Freedmen's Colony of Roanoke Island
The lesser-known lost colony of Roanoke was a safe haven for formerly enslaved people during the Civil War.
Roanoke Island on the Outer Banks of North Carolina is famous for being the site of the “Lost Colony” of Roanoke, the first attempted English settlement in the New World, a group of around 115 settlers who mysteriously disappeared in the late 1580s. What few people realize is that there was another short-lived colony here that is just as significant to the history of the United States: a thriving community of formerly enslaved people that lived on the island as free citizens during the Civil War.
At the start of the war, Confederate fortifications were built on Roanoke Island to protect the state’s strategic waterways. But in 1862, Union troops captured the island. The enslaved people who lived there were considered contraband of war and given freedom and protection by the Union army. When word of this got out, Black families from across the state poured into the safe haven. Within a year, churches, a schoolhouse, and hundreds of homes were built and a community of formerly enslaved people flourished.
As word spread, the number of migrants continued to grow. By 1863, when the Emancipation Proclamation officially freed enslaved people in Union-controlled areas, more than 1,000 Black Americans were living in what was now the largest settlement of freedpeople in the South. The Federal government re-designated the contraband camp as an official colony of freedpeople.
The northern end of Roanoke Island was laid out as a village and families were assigned plots of land. For many blacks, this historic experiment was their first experience of freedom and opportunity. Men and women worked as paid tradespeople, farmers, or for the Union army. Teachers were brought in from the North and children and adults were educated. When black men were allowed to join the Union army, the colony served as a refuge for their families.
Though the vision was to establish a fully independent colony on Roanoke Island, the experiment unfortunately only lasted a few short years. So many formerly enslaved people flocked to the island that overcrowding caused sanitation problems. As more working men enlisted in the army, families became increasingly dependent on the government, and the soil proved too poor to make a living from farming. When the war was over, the lands that had been confiscated from the Southerners to establish the colony were returned to their original owners. The black residents weren’t given the rights to the lands they had lived and worked on for years, and most returned to the mainland.
In 1865, an estimated 3,900 freedpeople were living on Roanoke Island, but that number dropped in half by the following year. The colony was abandoned by 1867. Still, around 60 households continued to live on the island, and some of their descendants remain there today.
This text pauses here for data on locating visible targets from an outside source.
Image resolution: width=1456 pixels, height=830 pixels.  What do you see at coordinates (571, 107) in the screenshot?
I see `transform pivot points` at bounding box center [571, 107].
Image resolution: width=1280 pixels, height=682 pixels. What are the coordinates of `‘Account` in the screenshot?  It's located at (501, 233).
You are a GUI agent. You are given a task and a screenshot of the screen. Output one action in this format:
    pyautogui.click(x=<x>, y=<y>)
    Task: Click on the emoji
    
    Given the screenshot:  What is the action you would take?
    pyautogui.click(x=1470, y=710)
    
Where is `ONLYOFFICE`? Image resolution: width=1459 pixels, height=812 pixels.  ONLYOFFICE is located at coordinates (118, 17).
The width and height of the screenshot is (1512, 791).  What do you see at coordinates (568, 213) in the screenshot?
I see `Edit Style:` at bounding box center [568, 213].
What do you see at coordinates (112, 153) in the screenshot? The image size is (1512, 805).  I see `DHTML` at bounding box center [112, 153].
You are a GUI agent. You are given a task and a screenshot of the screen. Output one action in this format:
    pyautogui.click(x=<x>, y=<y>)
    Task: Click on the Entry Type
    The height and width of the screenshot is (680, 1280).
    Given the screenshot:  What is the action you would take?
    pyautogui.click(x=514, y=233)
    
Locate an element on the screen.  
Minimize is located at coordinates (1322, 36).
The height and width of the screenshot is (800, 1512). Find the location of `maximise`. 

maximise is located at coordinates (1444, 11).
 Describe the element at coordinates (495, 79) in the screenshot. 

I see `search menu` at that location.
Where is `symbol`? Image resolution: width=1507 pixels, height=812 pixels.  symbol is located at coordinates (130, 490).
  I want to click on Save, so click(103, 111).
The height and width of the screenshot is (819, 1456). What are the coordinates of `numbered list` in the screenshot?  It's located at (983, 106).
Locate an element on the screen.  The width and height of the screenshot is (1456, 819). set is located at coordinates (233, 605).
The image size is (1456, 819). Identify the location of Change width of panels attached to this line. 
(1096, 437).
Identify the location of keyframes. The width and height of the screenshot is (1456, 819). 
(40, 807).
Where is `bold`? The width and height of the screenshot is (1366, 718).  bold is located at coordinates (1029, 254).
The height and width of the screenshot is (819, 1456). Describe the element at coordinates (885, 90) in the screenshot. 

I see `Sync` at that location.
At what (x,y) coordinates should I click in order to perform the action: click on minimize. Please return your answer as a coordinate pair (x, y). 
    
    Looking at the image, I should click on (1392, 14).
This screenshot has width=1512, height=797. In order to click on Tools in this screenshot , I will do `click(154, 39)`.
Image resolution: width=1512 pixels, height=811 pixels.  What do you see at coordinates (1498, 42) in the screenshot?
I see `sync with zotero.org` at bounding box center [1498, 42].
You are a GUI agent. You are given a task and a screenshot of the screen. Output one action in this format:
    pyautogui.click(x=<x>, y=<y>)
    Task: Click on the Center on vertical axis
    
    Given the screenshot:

As no physical evidence of the settlement remains, this important chapter in the American story was almost forgotten and lost to history. But on the island today, you’ll find a small sign and marble monument commemorating the historic colony, which is now recognized as a site on the National Underground Railroad Network to Freedom.
Know Before You Go
The site of the Freedmen's Colony is part of the Fort Raleigh National Historic Site in the town of Manteo in the northwestern part of Roanoke Island (between Weir's Point and Pork Point). The monument is located in a small commemorative park and is part of the North Carolina Civil War Heritage Trail.